◆ **EXTRACT PROVIDED**:
######

Governor quickly signs bill to remove racially restrictive covenants

By St. Clair Murraine
Outlook staff writer

Wrapped in a bill that gives potential home buyers more leeway to contest discriminatory housing practices, a local effort to removed racially restrictive covenants from purchasing document has gotten a major boost.

Gov. Ron DeSantis signed SB 374 last Friday, extinguishing discriminatory restrictions found in property deeds and easements. The new law essentially reiterated what has been known for decades, stating that racially restrictive language in property documents is illegal and unconstitutional.

For the moment SB 374 culminates the first phase of an effort that started last summer to remove the language. It started immediately after an outraged attorney Annabelle Dias found the language in documents when she attempted to purchase a home in Betton Hills.

Many who joined the effort that led to the legislation, expressed surprise at how quickly DeSantis signed the bill. It was one of 10 bills that he signed on the same day he received them last Friday.

Rep. Lorranne Ausley and Sen. Bill Montford, both members of a task force that was formed to lead the push to get the language removed, helped to get legislation through.

######

◆ **MATERIAL SHOWN**:
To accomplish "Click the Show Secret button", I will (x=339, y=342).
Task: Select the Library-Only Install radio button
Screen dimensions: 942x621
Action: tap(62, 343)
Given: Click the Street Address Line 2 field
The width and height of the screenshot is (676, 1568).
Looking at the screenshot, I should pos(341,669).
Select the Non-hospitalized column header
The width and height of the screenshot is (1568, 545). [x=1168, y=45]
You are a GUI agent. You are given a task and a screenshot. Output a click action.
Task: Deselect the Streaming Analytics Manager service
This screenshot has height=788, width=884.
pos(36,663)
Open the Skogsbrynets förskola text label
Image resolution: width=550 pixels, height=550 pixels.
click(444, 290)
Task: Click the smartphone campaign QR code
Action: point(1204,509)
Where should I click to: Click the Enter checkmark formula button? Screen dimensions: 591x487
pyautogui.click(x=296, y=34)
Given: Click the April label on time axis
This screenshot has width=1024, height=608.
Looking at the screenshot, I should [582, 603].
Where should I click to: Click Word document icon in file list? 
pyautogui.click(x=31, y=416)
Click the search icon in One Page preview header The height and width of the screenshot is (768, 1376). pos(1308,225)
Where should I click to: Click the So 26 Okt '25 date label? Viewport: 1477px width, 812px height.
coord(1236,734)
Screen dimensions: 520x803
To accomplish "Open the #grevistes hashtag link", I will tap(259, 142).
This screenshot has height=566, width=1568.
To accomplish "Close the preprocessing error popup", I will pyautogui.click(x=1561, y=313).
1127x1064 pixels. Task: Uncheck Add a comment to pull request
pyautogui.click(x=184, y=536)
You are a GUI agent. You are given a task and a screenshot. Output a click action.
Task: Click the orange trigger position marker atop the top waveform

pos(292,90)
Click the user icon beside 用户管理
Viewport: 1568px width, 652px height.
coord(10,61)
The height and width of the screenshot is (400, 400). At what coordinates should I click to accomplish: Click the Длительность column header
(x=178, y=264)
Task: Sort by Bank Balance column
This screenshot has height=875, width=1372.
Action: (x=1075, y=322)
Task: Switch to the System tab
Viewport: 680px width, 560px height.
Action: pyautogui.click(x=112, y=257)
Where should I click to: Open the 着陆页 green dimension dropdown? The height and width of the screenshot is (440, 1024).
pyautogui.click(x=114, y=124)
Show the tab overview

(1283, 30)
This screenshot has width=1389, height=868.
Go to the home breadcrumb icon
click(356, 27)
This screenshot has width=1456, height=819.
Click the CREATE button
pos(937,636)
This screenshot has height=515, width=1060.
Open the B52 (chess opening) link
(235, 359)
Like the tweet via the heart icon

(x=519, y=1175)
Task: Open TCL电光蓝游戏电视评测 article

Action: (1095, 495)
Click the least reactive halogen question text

######

◆ **EXERCISE TASKS**:
1/ Translate this sentence from the covenants article into Spanish: "Gov. Ron DeSantis signed SB 374 last Friday, extinguishing discriminatory restrictions found in property deeds and easements."
2/ List every person named in the covenants article.
3/ Please write a continuation of the article on the covenants bill, picking up after its final sentence.
The rows come from a separate source.

◆ **SET OF ANSWERS**:
1/ El gobernador Ron DeSantis firmó el SB 374 el viernes pasado, extinguiendo las restricciones discriminatorias que figuran en las escrituras de propiedad y las servidumbres.

2/
St. Clair Murraine
Ron DeSantis
Annabelle Dias
Lorranne Ausley
Bill Montford

3/
“The language that is in this bill is actually way farther than we thought we would get,” Ausley said. “I think it’s a great victory and it’s long overdue.

Attorney Jami Coleman responds to a reporter’s question during a press conference on racially restrictive covenants last summer.
Photo by St. Clair Murraine

“It does a lot of good things in the area of housing discrimination, including this issue for extinguishing restrictive covenants.”

In part, the bill reads:  “A discriminatory restriction is not enforceable in this state, and all discriminatory restrictions contained in any title transaction recorded in this state are unlawful, are unenforceable, and are declared null and void. Any discriminatory restriction contained in a previously recorded title transaction is extinguished and severed from the recorded title transaction and the remainder of the title transaction remains enforceable and effective.”

Montford said that while history can’t be changed the bill “can change illegal documents and make sure such offensive language no longer exist.”

He added, “It was one of the most rewarding experiences I’ve had in terms of being able to work with other members of the legislature and people in the community to come to a bill that would correct a terrible wrong. It’s a good feeling to be a part of the law that corrected a wrong.”

However, the new law is only the first step to getting the restrictive language removed from home purchasing documents in all 67 counties, the task force seemingly still has to figure out how to get it stricken.

“There is not a process, but the law makes provisions for it to be done,” said attorney Jami Coleman, who sits on the task force. “It’s the first step to getting that done.”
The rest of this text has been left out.